Exact partitioning method for the Correlation Clustering (CC) problem
- Copyright 2020-21 Nejat Arınık
ExCC is free software: you can redistribute it and/or modify it under the terms of the GNU General Public License as published by the Free Software Foundation. For source availability and license information see the file LICENCE
- Lab site: http://lia.univ-avignon.fr/
- GitHub repo: https://github.com/CompNet/ExCC
- Contact: Nejat Arınık [email protected], Vincent Labatut [email protected]
ExCC aims at solving optimally the Correlation Clustering problem. It offers two different tasks: Obtaining a single vs. all optimal solution(s).
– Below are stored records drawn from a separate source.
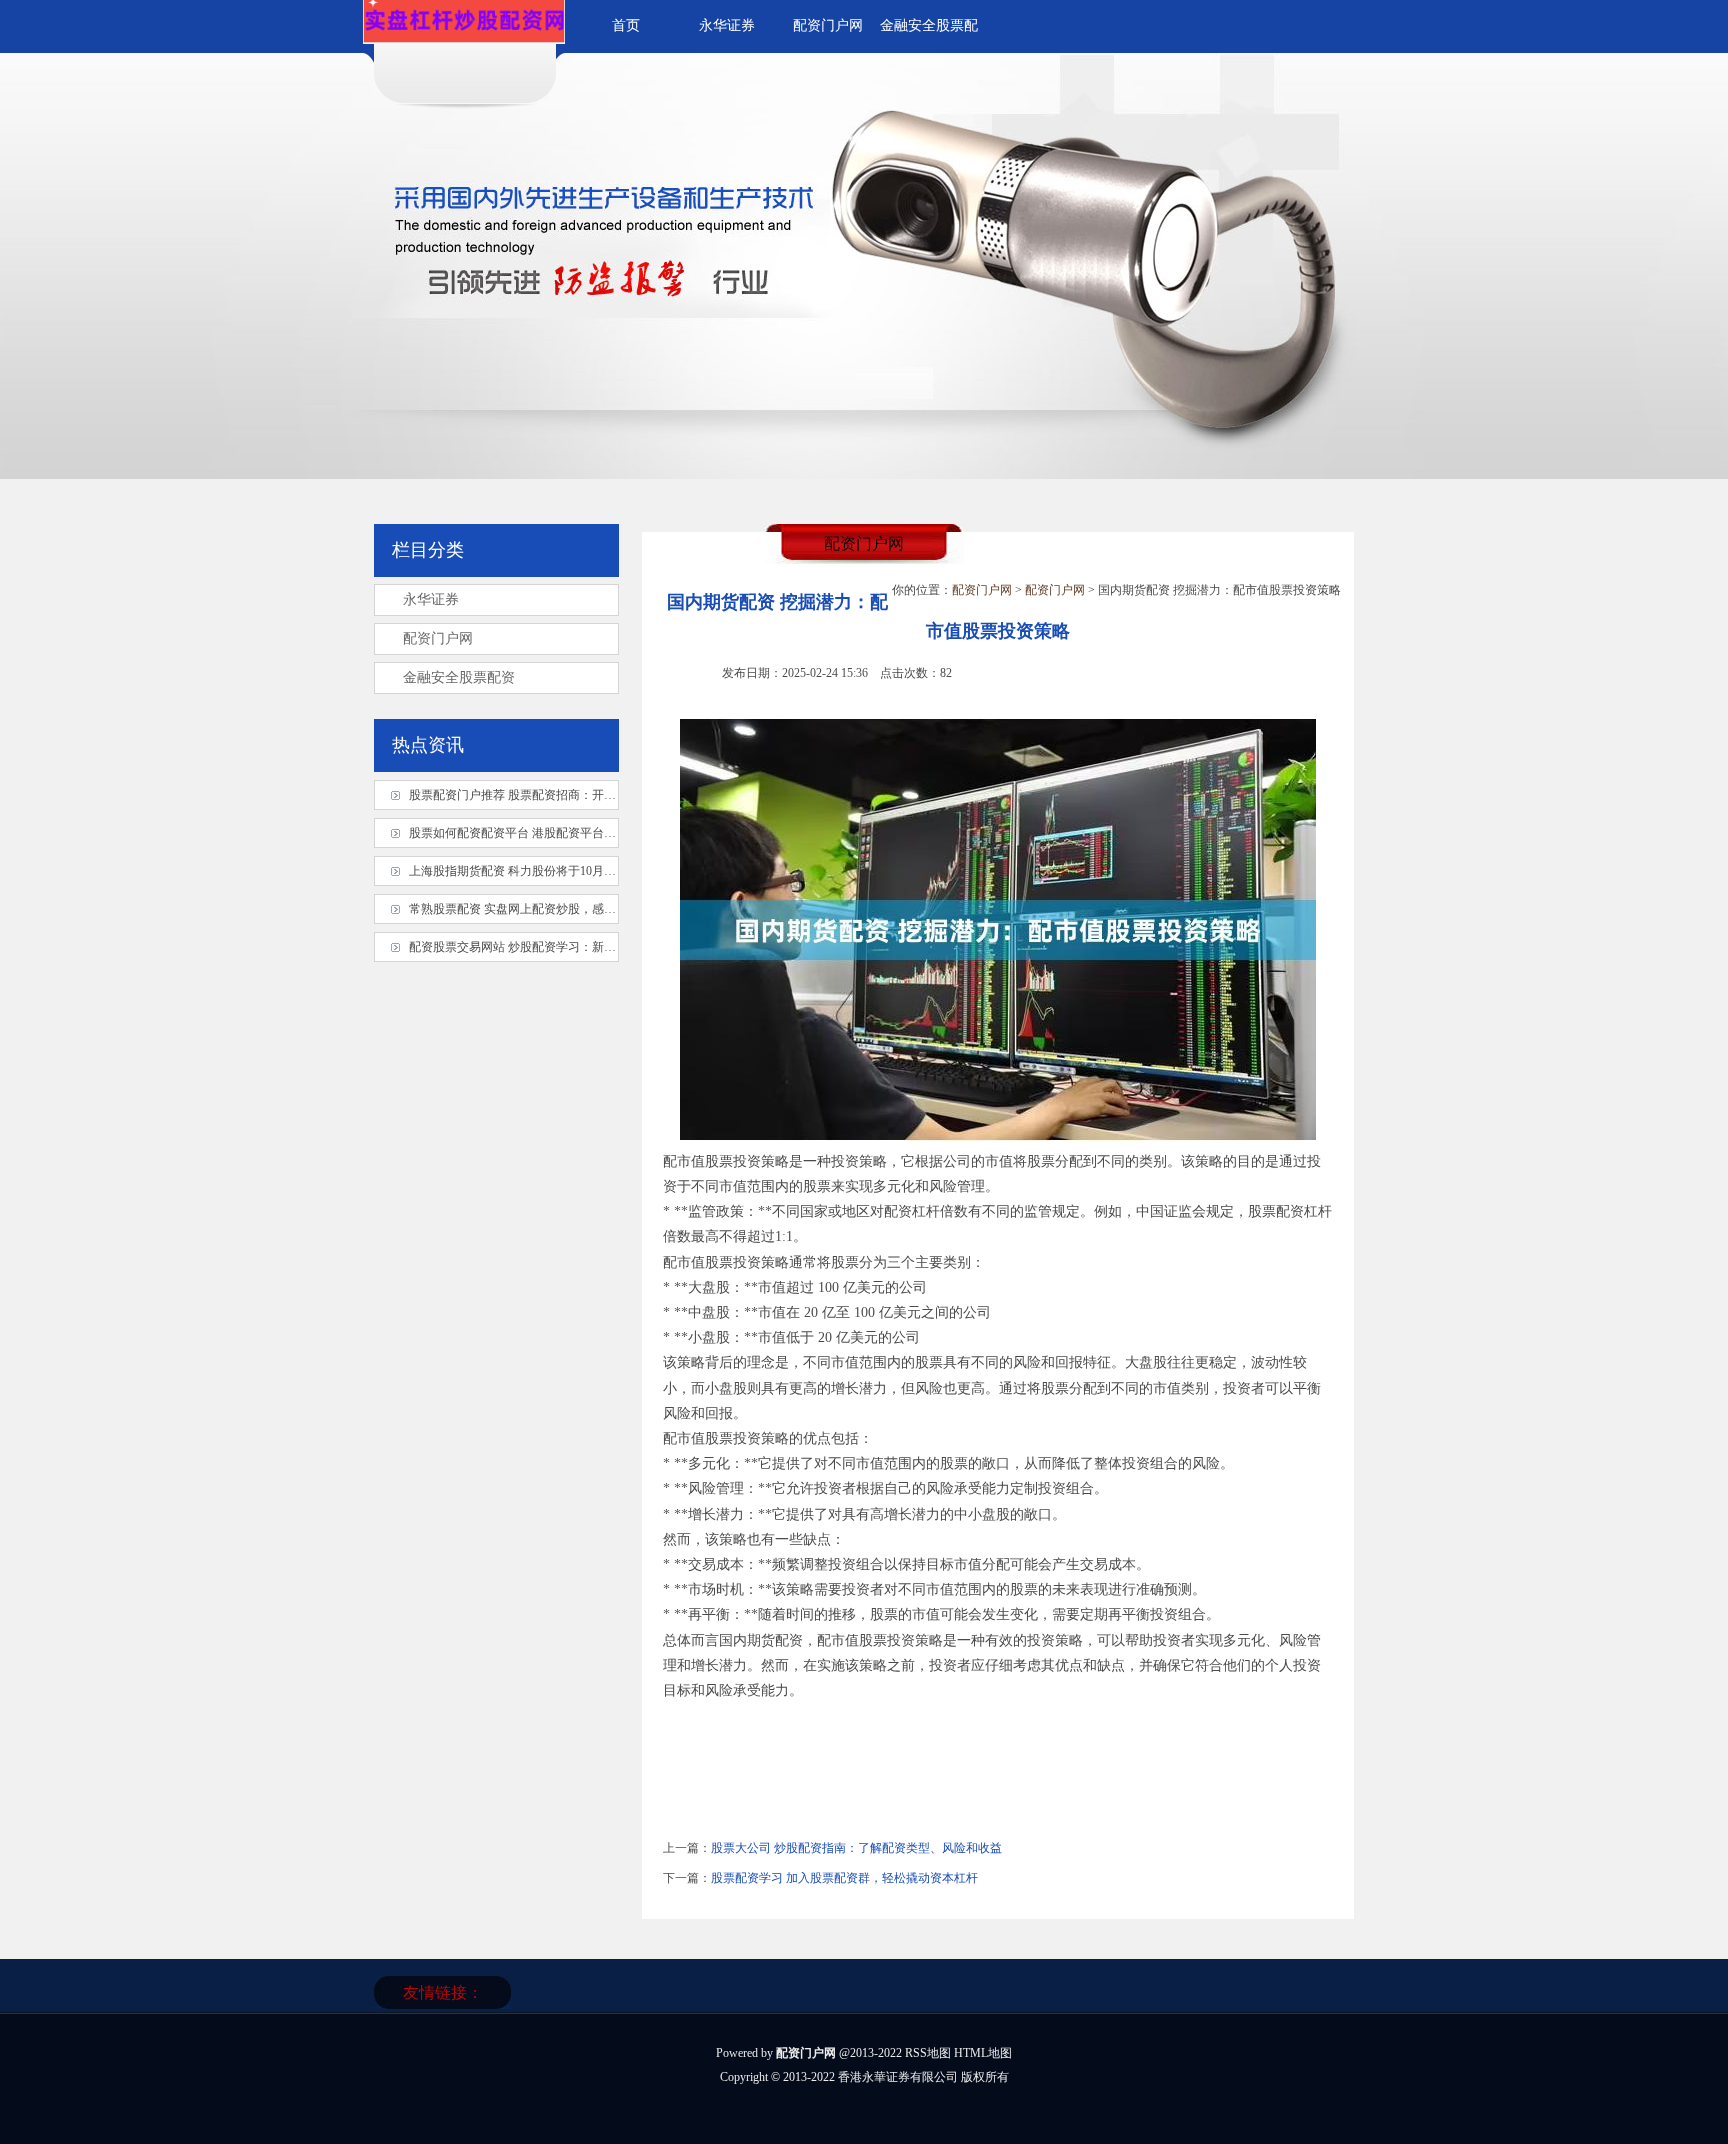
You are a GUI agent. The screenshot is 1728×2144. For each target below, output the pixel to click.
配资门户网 (828, 25)
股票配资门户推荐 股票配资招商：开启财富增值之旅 (548, 795)
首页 (626, 25)
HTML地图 (983, 2053)
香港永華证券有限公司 (898, 2077)
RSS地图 (928, 2053)
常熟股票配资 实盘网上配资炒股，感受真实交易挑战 (548, 909)
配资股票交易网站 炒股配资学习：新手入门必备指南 (548, 947)
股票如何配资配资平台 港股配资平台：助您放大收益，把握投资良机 (590, 833)
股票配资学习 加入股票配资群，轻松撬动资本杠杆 (844, 1878)
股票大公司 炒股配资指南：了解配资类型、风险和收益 (856, 1848)
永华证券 (727, 25)
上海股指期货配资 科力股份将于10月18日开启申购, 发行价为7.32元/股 (593, 871)
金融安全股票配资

When all optimal partitions of a given signed graph are required, we call this method OneTreeCC. Each mentioned task above can be performed in two different ways: Branch&Bound (B&B) and Branch&Cut (B&C).
In both methods, we first create the ILP model based on the vertex pair formulation, where there are (n(n-1)/2)* variables. In B&B, we just let Cplex solve it with B&B. In B&C, we first perform a root relaxation and find violated valid inequalities through a Cutting Plane (CP) method. After have found sufficient valid inequalities, we insert them into the model and then let Cplex solve it, as in B&B. In general, B&C is much preferable than B&B, since it drastically reduces the execution time.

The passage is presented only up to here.